__What you will do__: Which lines of the data contain the string "agent"? Copy every one of them.
━━━━━━
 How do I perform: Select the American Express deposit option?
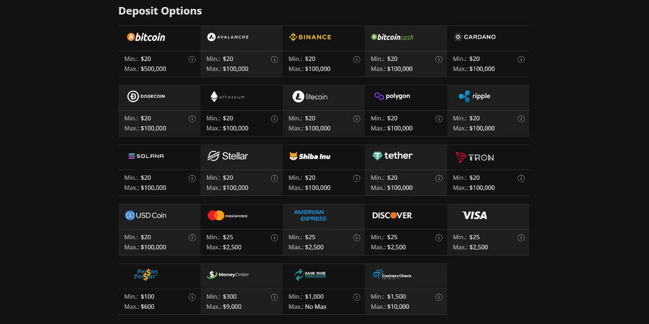click(x=310, y=215)
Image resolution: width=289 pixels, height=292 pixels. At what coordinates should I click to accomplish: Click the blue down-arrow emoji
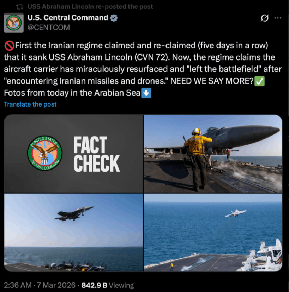coord(146,93)
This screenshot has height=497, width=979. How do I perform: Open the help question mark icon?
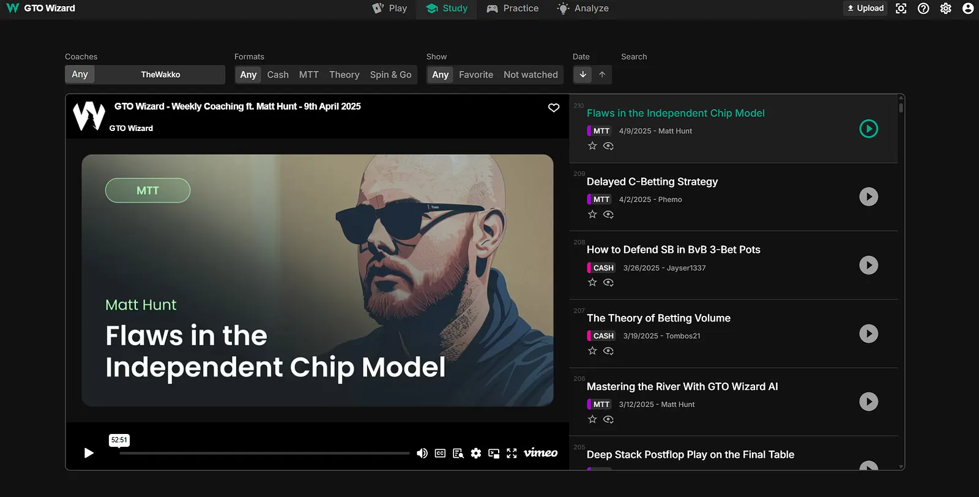point(923,9)
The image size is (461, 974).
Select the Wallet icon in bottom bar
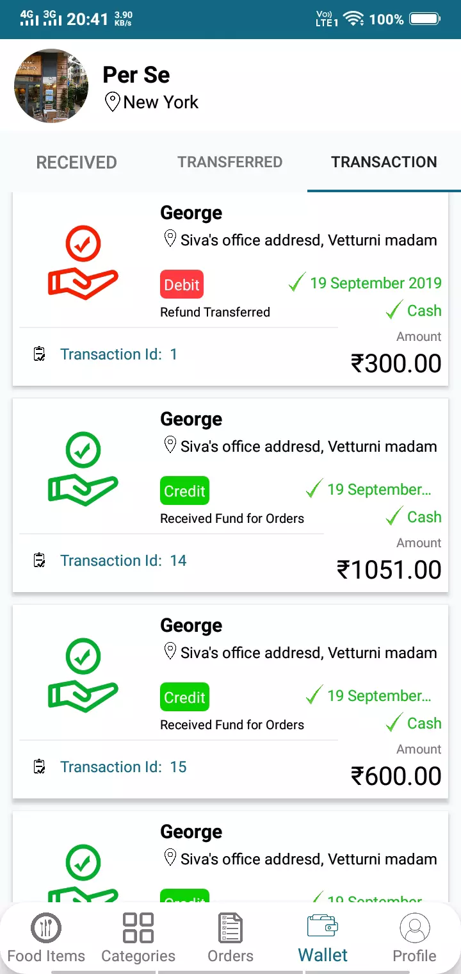click(x=323, y=927)
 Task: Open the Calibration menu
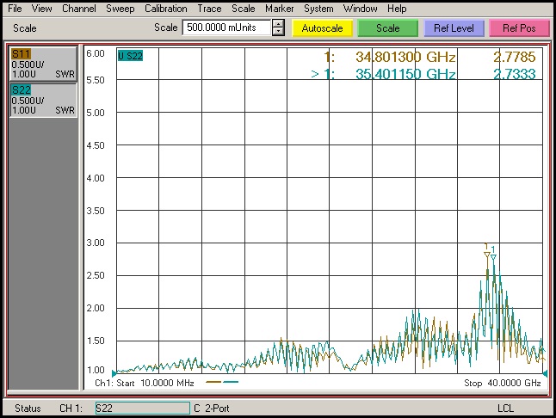[x=165, y=9]
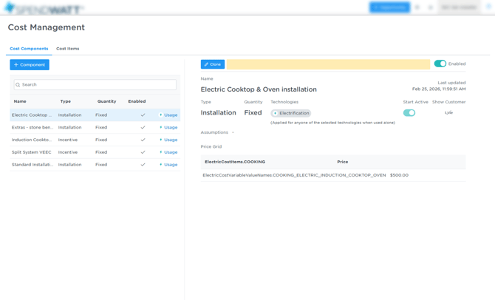
Task: Switch to the Cost Items tab
Action: [x=67, y=49]
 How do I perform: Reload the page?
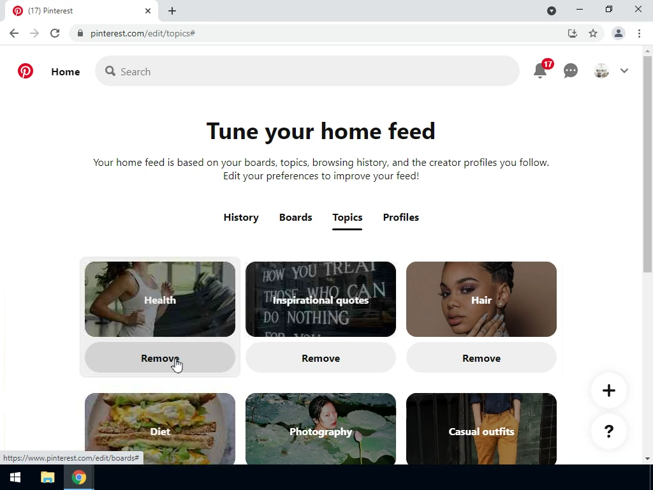pyautogui.click(x=55, y=33)
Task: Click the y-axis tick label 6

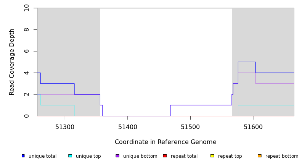Action: point(27,51)
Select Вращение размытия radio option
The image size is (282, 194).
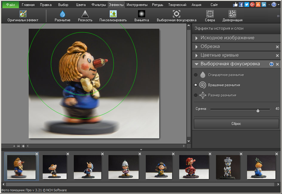pyautogui.click(x=196, y=85)
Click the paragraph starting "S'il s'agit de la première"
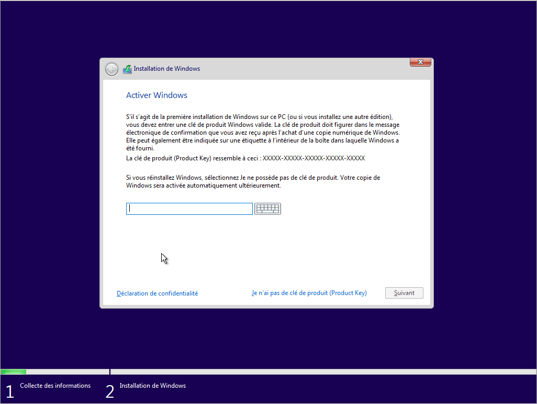The width and height of the screenshot is (537, 404). (262, 133)
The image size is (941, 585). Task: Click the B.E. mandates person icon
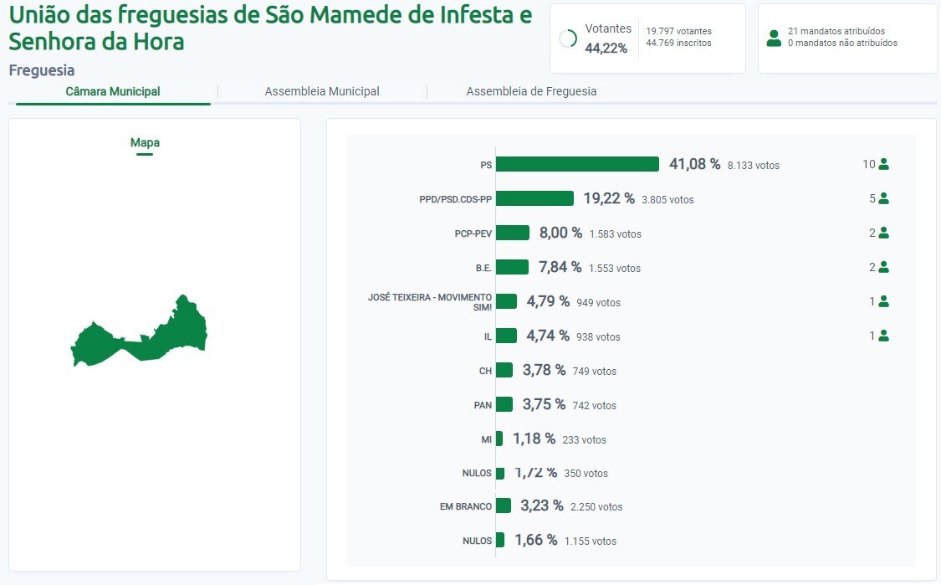click(882, 267)
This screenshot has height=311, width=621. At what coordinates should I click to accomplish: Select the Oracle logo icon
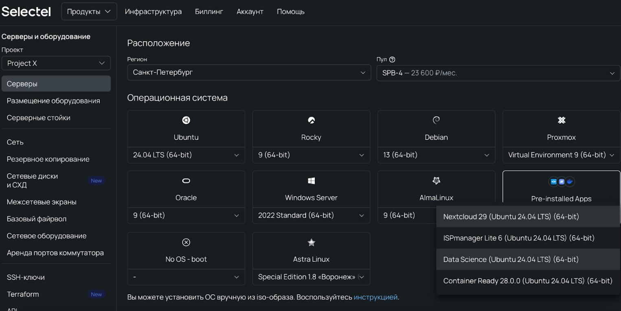(x=186, y=181)
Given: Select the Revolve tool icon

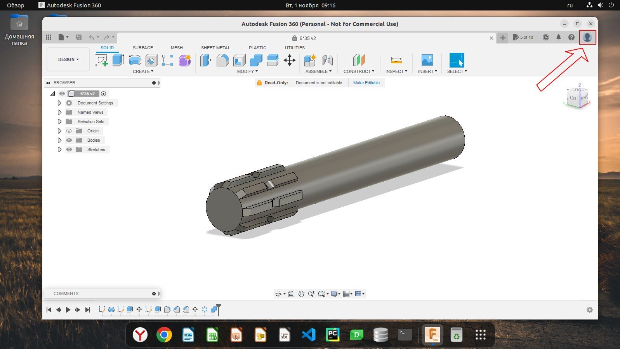Looking at the screenshot, I should [x=135, y=60].
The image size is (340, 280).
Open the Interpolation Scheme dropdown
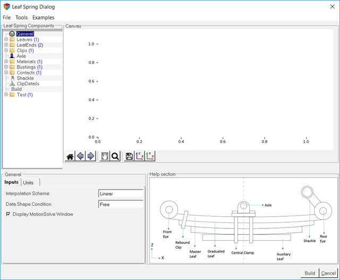click(x=121, y=194)
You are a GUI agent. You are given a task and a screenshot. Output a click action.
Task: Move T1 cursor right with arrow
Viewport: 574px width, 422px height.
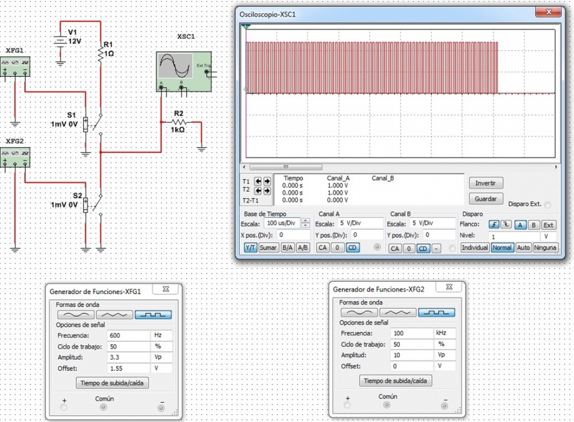pos(267,181)
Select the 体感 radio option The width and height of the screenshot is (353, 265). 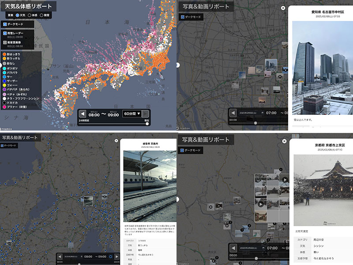(30, 15)
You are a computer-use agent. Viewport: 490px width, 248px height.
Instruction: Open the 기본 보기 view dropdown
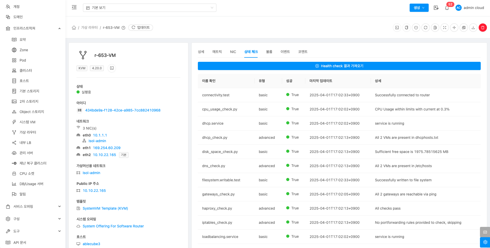click(149, 8)
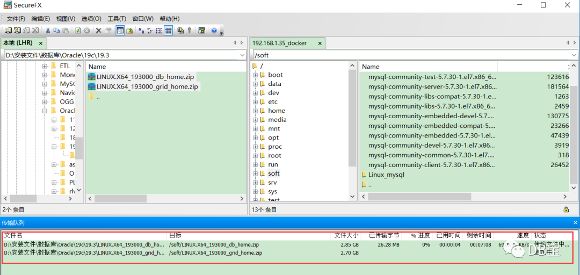The height and width of the screenshot is (275, 580).
Task: Select LINUX.X64_193000_db_home.zip in the local file list
Action: tap(144, 77)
━━━━━━
__Exercise answer__:
You are a GUI agent. You are given a task and a screenshot. Output a click action.
You are a computer-use agent. Viewport: 490px width, 248px height.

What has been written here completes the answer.